The Changing Face of Education
Science instruction has long been delivered in a didactic format in which content is delivered unilaterally from teacher to student. The student does not play an active role in knowledge construction but is rather a passive consumer of vast amounts of information. The content is then left for students to memorize and regurgitate on standardized exams. Retention rates are low and as Whitehead (1929) pointed out many years ago, this focus on memorization leads to inert knowledge that cannot be recalled when it is required. Anderson (1993) investigated knowledge acquisition and defined formal knowledge consisting of both procedural and declarative knowledge. He argued that knowledge begins with declarative actions that pave the way for procedural processes. The interplay between both forms of knowledge emerges when one observes some of the misconceptions that students have towards basic science concepts. Confrey (1990) suggested that children enter instruction within different disciplines with firmly held beliefs about the interactions that occur in their environment. He proposed, “these beliefs can be identified and confirmed only through methods that encourage children to be expressive and predictive” (Confrey, 1990, P. 4). Although I feel that instruction is both procedural and declarative at the elementary level, I feel that it tapers off as student’s progress through senior secondary school and the emphasis becomes inert declarative knowledge. Unfortunately, didactic instruction has failed to serve the needs of today’s student and may be the culprit for reaffirming previously held misconceptions.

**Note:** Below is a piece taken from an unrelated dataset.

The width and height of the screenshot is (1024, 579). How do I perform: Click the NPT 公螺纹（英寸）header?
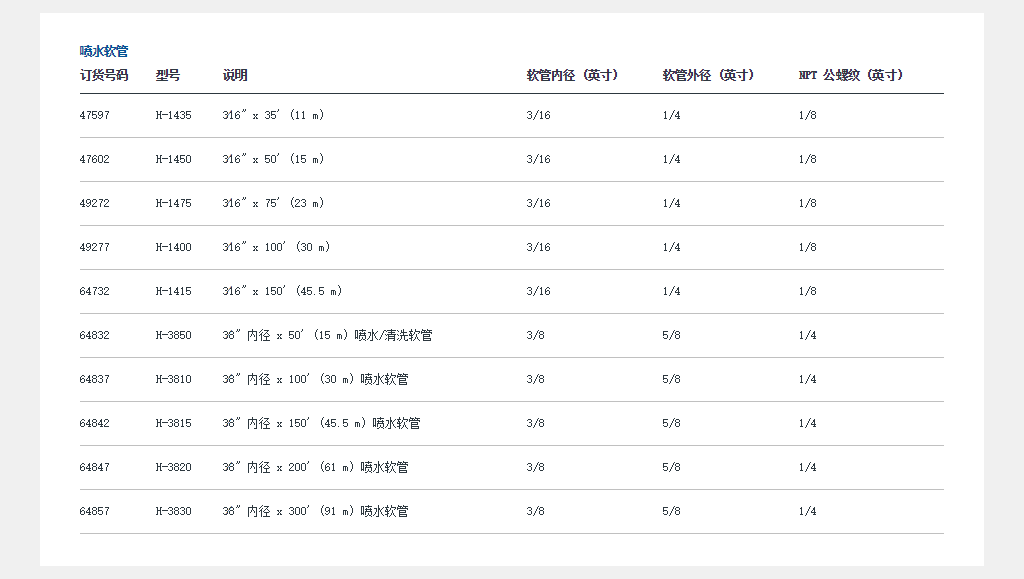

The advent of the Internet has revolutionized the way humans organize, store and retrieve information. We no longer need to rely on our memory since the answer to many questions we have is just a click away. Couple the invention of the Internet with advancements in mobile technologies, and it becomes clear that we have entered the information age. The skills required for the jobs of tomorrow have changed dramatically and are under constant evolution. Private corporations have embraced technology and have been active in its successful implementation. As Conrad Wolfram stated in his TED Talk (Wolfram, 2010), math in the real world looks quite different than the math that we see in classrooms today. Many Math and Science classes in the K-12 system are still taught with lengthy pen and paper hand calculations along with endless amounts of note taking. There is a disjunction between STEM education as it is delivered in the classroom and how it is appears and is applied in the real world. Computational technologies play an integral role in the practice of science and as such, an “effort to engage students in authentic scientific practices should reflect this trend” (Edelson, 2001, P. 356). Given this predicament, education as an institution has yet to catch up. As world-renowned Cambridge professor Neil Postman once stated…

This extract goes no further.